Critique théâtre: Fuck toute

Mal du siècle

« Fuck toute », c’est un peu l’expression qui cristallise le fantasme inavoué de bien des gens. Dans une société où l’économie, la productivité et la consommation semblent prendre le pas sur la vie humaine et finalement la reléguer à l’arrière-plan, comme un bruit de fond, la pièce Fuck toute, présentée au théâtre Premier Acte, résonne fortement. C’est un cri de désespoir et un cri de révolte.

La pièce s’aborde comme une expérience personnelle. Avant la représentation, le futur spectateur est invité à traverser une exposition qui présente des collages, des textes et des images, rassemblant ce que notre société a de plus terrorisant : le vide caché derrière le consumérisme et la souffrance qui s’y rattache. Tout au bout de ce parcours initiatique pour les non-initiés de la souffrance moderne, on accède à la salle où le spectateur est appelé à s’étendre par terre, sur des coussins, ou à choisir un hamac.

D’emblée, les deux acteurs, Catherine Dorion et Mathieu Campagna, annoncent que le texte n’est pas le leur, mais qu’il est tiré du discours social d’une collection de blogues, et que ce qui sera entendu est une sorte de culture mourante. Culture qui est un lien entre les humains, lien en perdition, alors que ceux-ci deviennent peu à peu des individualités douloureuses et orphelines de quelque chose d’insaisissable. Tel est le propos de la pièce : faire entendre l’aberration de notre manière de concevoir l’existence.

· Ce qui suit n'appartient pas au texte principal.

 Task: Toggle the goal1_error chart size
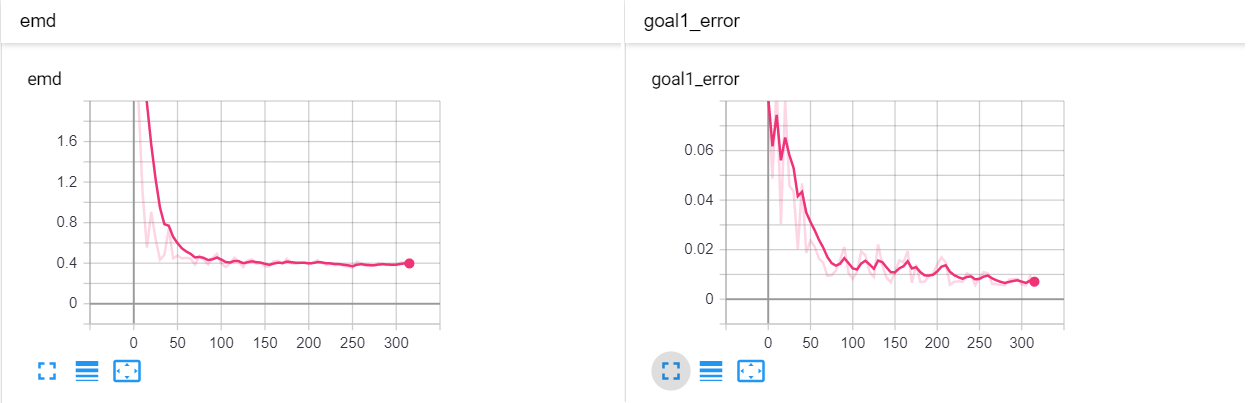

Côté mise en scène, la pièce Fuck toute se fait un devoir de lier fond et forme. On envoie promener le théâtre traditionnel. La pièce se déroule presque entièrement dans le noir, à l’exception de quelques effets de lumière et de lueurs d’écrans de cellulaires. Le jeu des acteurs se limite surtout à la récitation d’un texte dans le noir, sans que cela ne soit un défaut, bien au contraire. Cette quasi-absence de support visuel crée un espace mental propice à la réflexion.

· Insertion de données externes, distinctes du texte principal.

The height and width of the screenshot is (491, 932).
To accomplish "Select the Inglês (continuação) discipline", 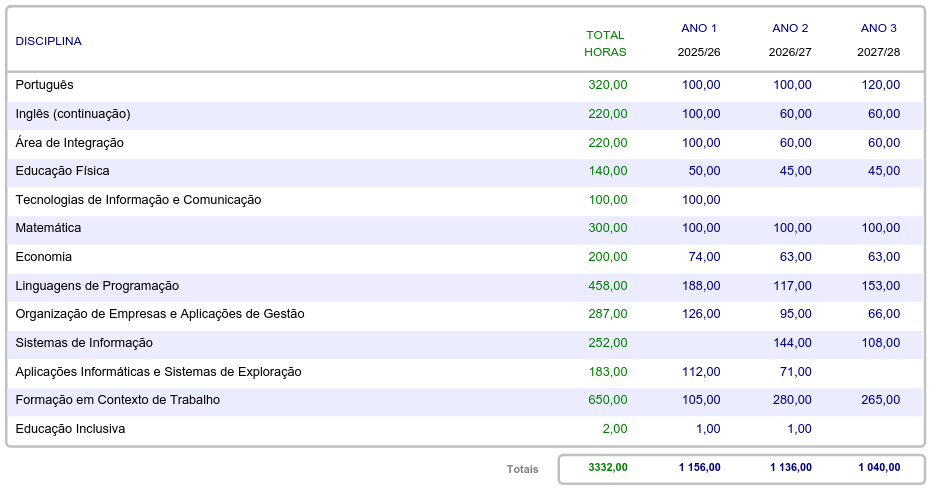I will [73, 114].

Surgissent dans la pensée du spectateur quelques images de l’exposition qu’il a vue à l’entrée, et surtout son expérience personnelle devant la terreur sourde cachée derrière le masque d’un paradis technologique et la croissance à tout prix. Des effets sonores et olfactifs viennent soutenir l’expérience afin de créer des contrastes puissants : odeurs et sons de la forêt s’opposent à la cacophonie d’un boulevard à l’heure de pointe; contre le flot assourdissant et chaotique des messages publicitaires s’élève le son d’un harmonica.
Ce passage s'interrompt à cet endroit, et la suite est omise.